More people isn't a burden, it is a benefit. The empirical evidence is clear, standards of living have been getting better when populations have been "exploding". The carrying capacity of the earth is probably a lot higher than current populations, something like a thousand times higher. We could feed the entire world with a Hydroponics lab of the size of Austin, Texas. Nuclear is a safe and abundant energy source, and there's a lot more oil than alarmists pretend. If all of humanity lived in the state of Texas, there would be 1000 square feet for each of us. So much for lack of space. Actually, something like 97% of the worlds land area has been getting less populated in the last century, because of urbanization. Whatever resource shortages you are worried about, don't be. We probably won't run out of any resource ever because resources aren't actually "finite" in any meaningful way. Read some of this:
http://juliansimon.com/writings/Ultimate_Resource/

Global warming is a scam. Nuclear or biological war is a choice by people, so we don't know, but your personal chance of being killed by it is rather small. And so far only two nukes were used in warfare. I'm somewhat worried about drug resistant bugs, but there is no way to foresee that. The economy is going to be fine too, unless government meddles with it. The greatest threat to you, statistically, is big government; it was the leading cause of unnatural death in the last century. But fascism (or socialism or whatever you call it) is what we currently implement to deal with those imaginary scares. As long as you don't fall for socialism/fascism/communism you are going to be fine. And so will your grandkids.
0 Replies
 
EmperorNero
 
  1  
Reply Mon 19 Jul, 2010 12:47 pm
@aperson,
aperson wrote:
Instead of birth control and education getting better, quality of life is getting worse and people are dying more often and younger.
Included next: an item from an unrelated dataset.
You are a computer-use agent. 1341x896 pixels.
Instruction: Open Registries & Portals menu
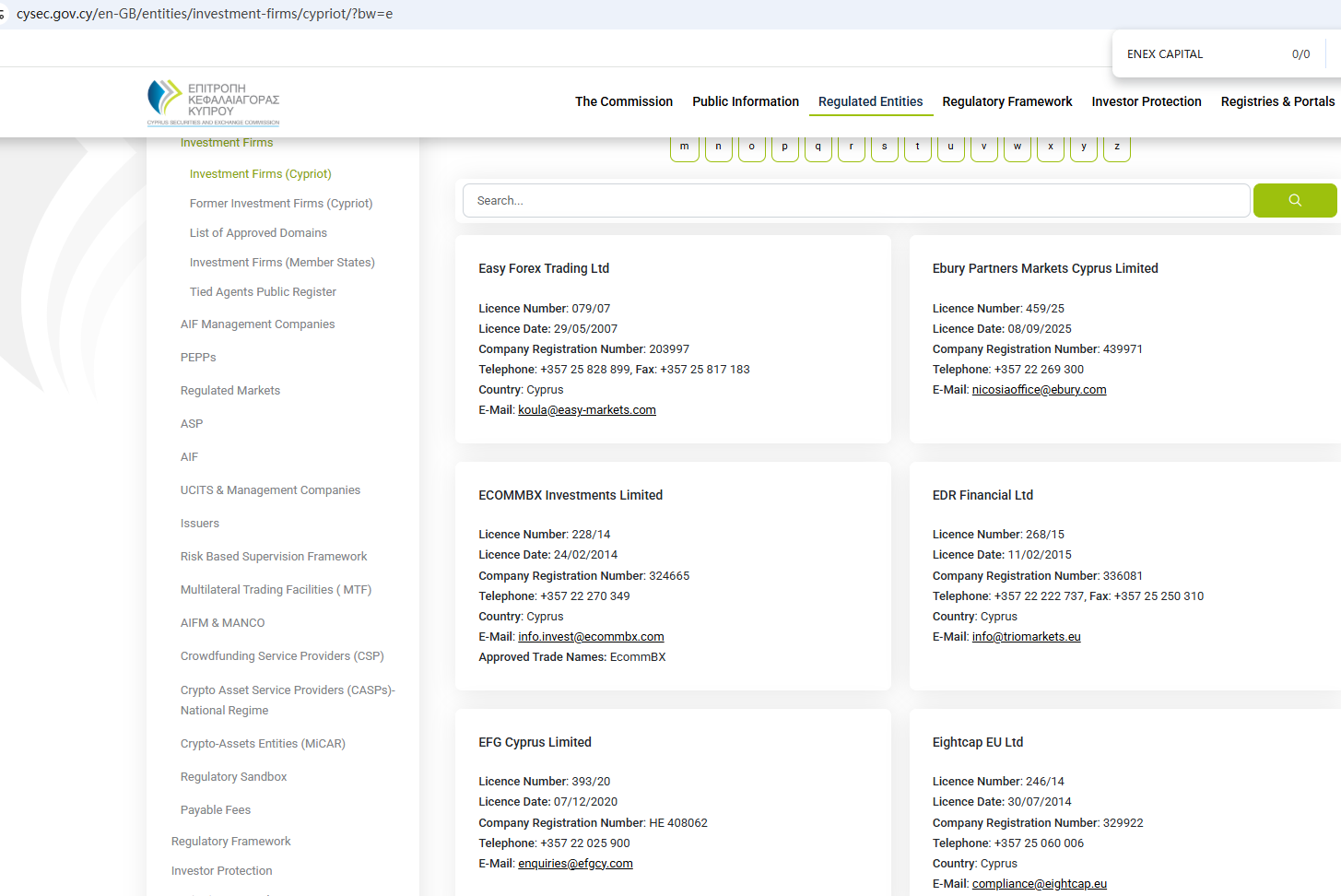(x=1276, y=101)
Standards of living have been rising in all non-socialist countries in the last half century. In some cases a lot.
I don't know where you have been reading that quality of life is getting worse, but it's simply empirically wrong. Look up any actual data to confirm that, because there is no other data.

aperson wrote:
a) What is the carrying capacity of the Earth currently?
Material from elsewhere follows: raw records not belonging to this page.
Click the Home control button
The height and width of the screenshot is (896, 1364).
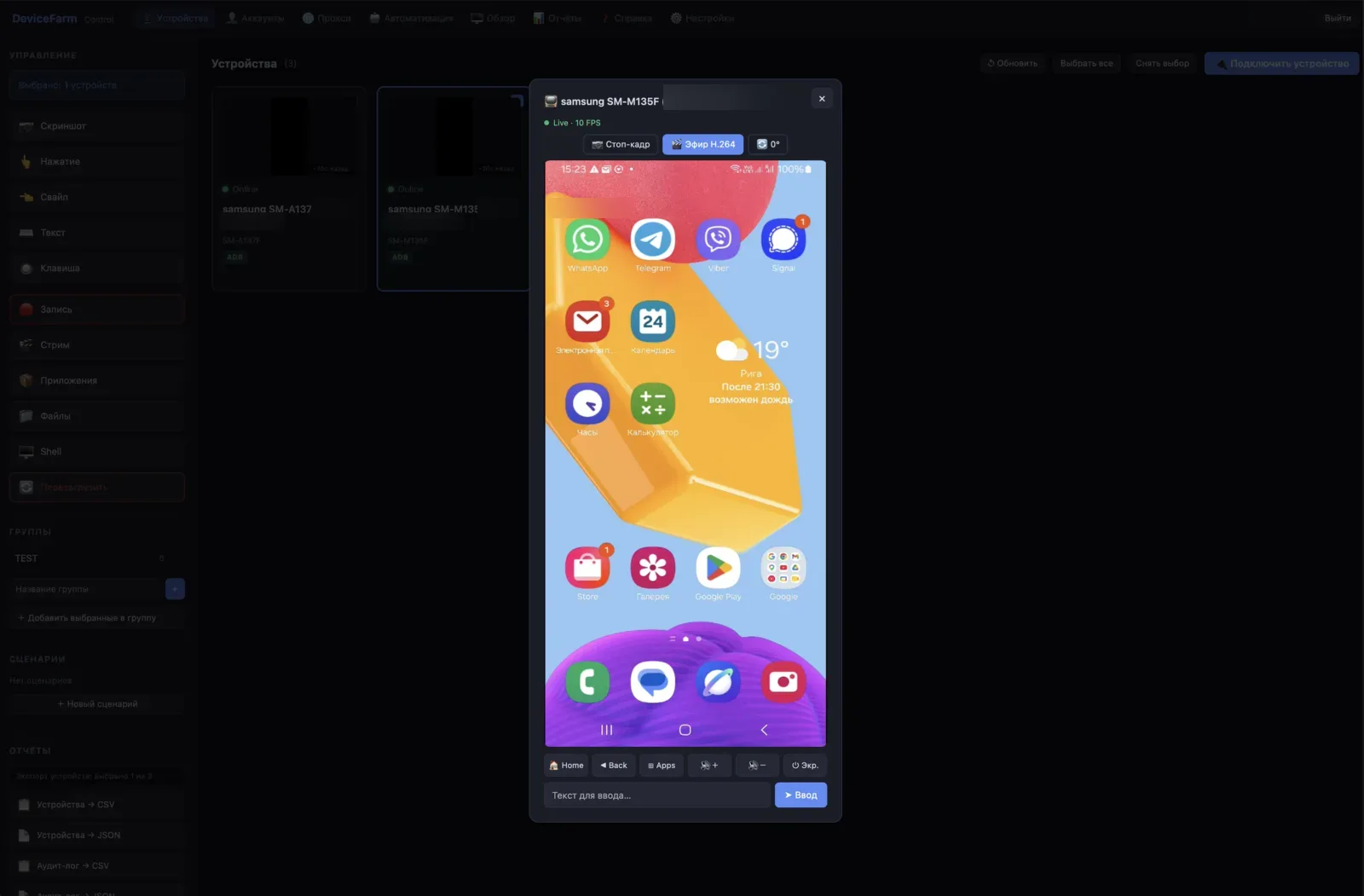(566, 765)
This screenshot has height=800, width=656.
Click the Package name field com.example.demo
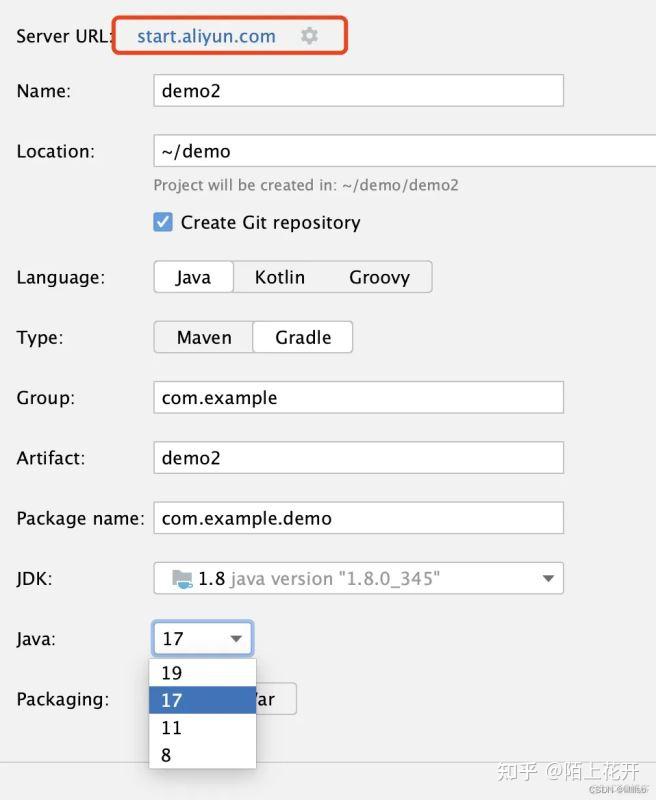pyautogui.click(x=357, y=518)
It makes no sense to speak of the current carrying capacity of the world, since obviously the current earth only has to carry the current population. The carrying capacity of the earth was 4 million 10.000 years ago, now there are nearly 7 billion people on earth. That shows that the carrying capacity rises with populations.

aperson wrote:
b) Will overshoot the carrying capacity enough to catalyse a population collapse?
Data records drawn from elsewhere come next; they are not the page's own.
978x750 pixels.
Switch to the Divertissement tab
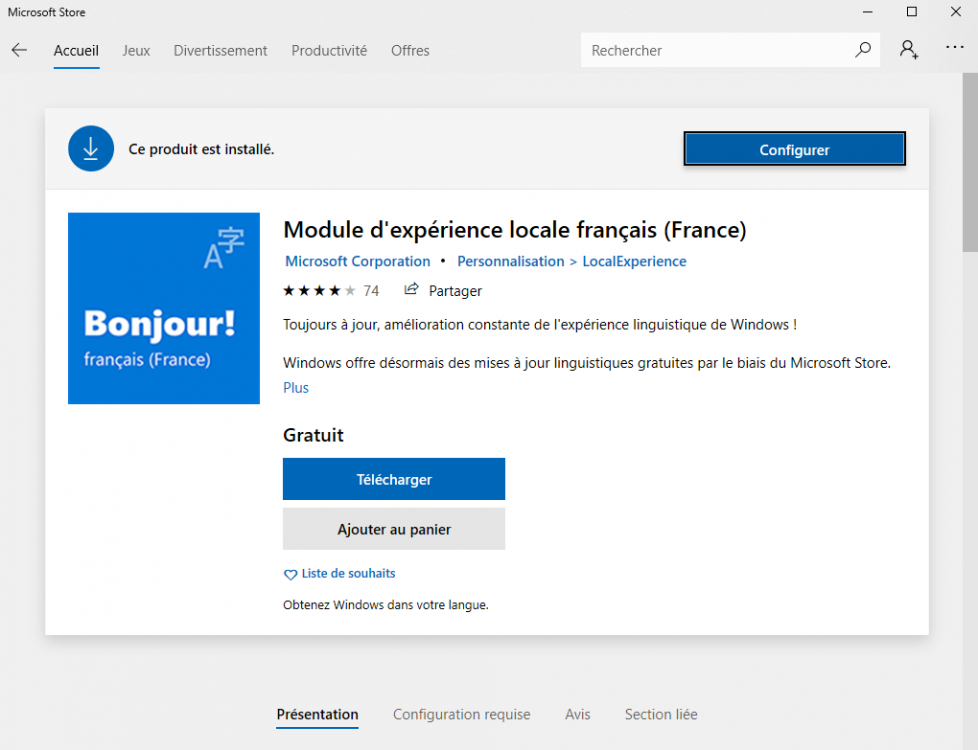click(x=220, y=50)
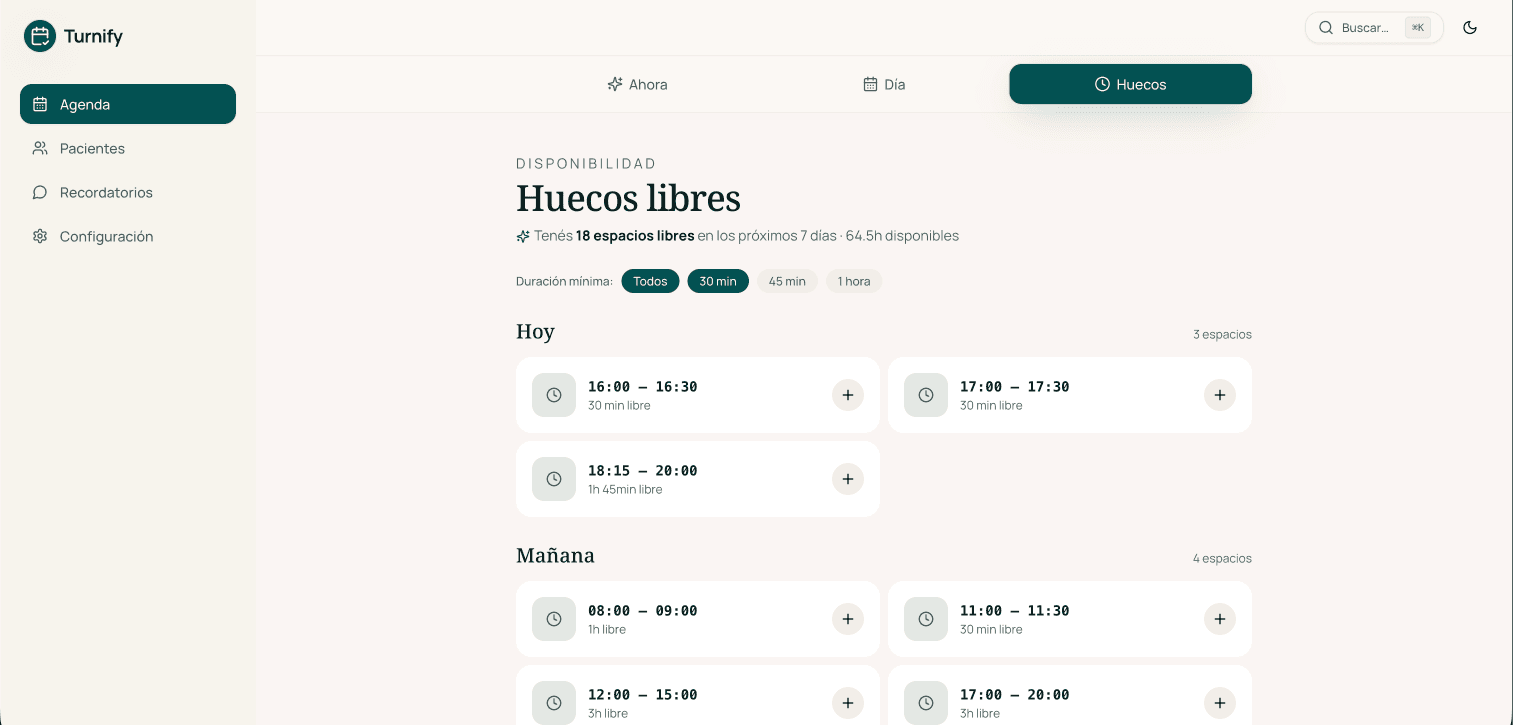Select the 1 hora duration chip
This screenshot has height=725, width=1513.
[x=853, y=281]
We will get too wealthy to have that many babies long before that.

aperson wrote:
d) Will we be able to provide and encourage birth control and change the societal norm enough to prevent a large overshooting of the carrying capacity?


No. Population control efforts are often counter-productive. And why should we tell other people how many kids they should have? They know better. Remember that Malthusians were saying that we should stop having kids, and they were wrong. But free people making their own reproductive decisions were right. How about we place the decision in the hands of the ones who were right the last time?